Features of all the breast disorders

A

Fibroadenoma
Common in women under the age of 30 years
Often described as ‘breast mice’ due as they are discrete, non-tender, highly mobile lumps

Fibroadenosis (fibrocystic disease, benign mammary dysplasia) Most common in middle-aged women
‘Lumpy’ breasts which may be painful. Symptoms may worsen prior to menstruation
Breast cancer Characteristically a hard, irregular lump.

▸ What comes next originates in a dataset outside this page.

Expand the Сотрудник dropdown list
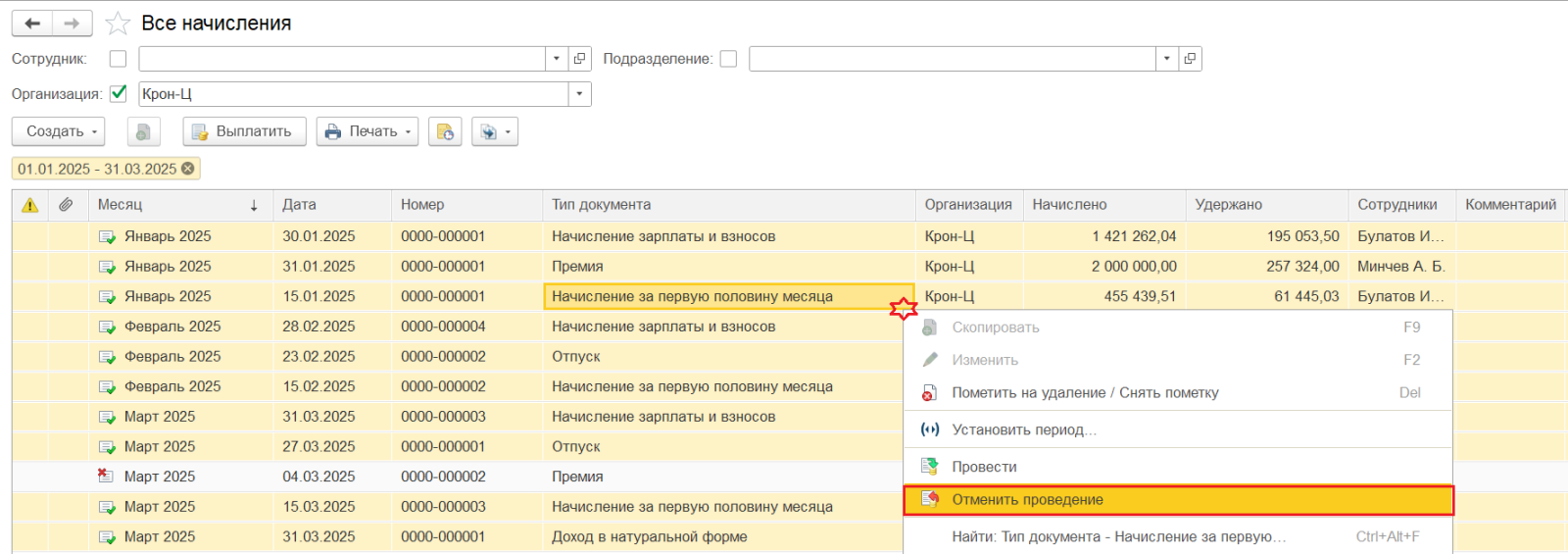 [557, 59]
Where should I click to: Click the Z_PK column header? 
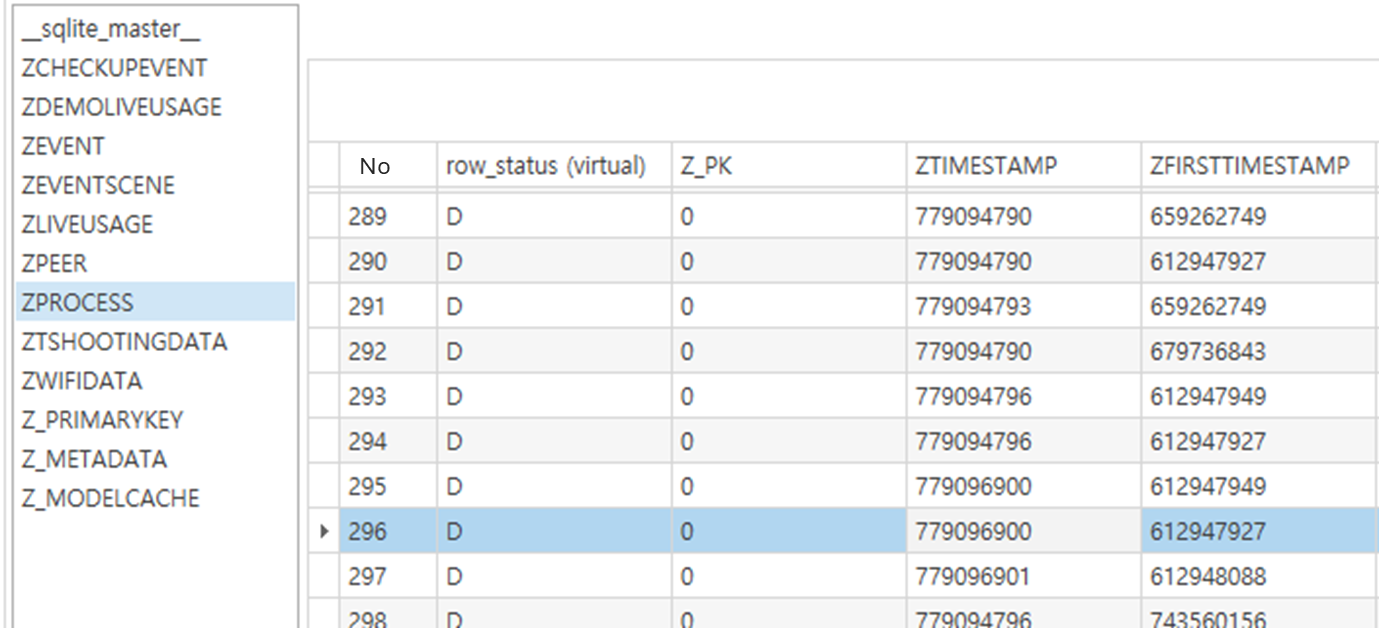point(706,166)

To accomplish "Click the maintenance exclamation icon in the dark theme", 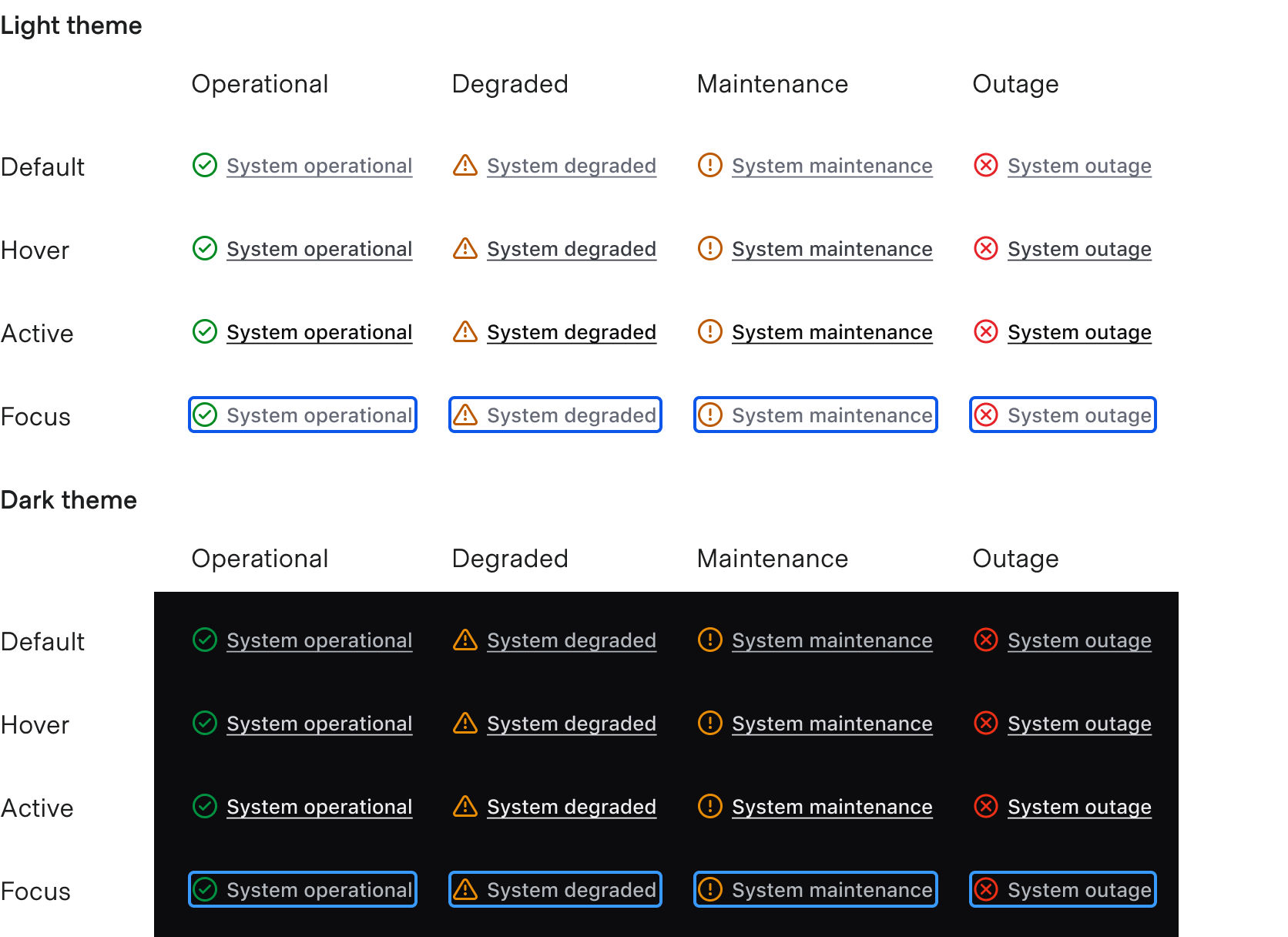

There may be associated nipple inversion or skin tethering

Paget’s disease of the breast - intraductal carcinoma associated with a reddening and thickening (may resemble eczematous changes) of the skin/areola

Mammary duct ectasia Dilatation of the large breast ducts
Most common around the menopause
May present with a tender lump around the areola +/- a green nipple discharge
If ruptures may cause local inflammation, sometimes referred to as ‘plasma cell mastitis’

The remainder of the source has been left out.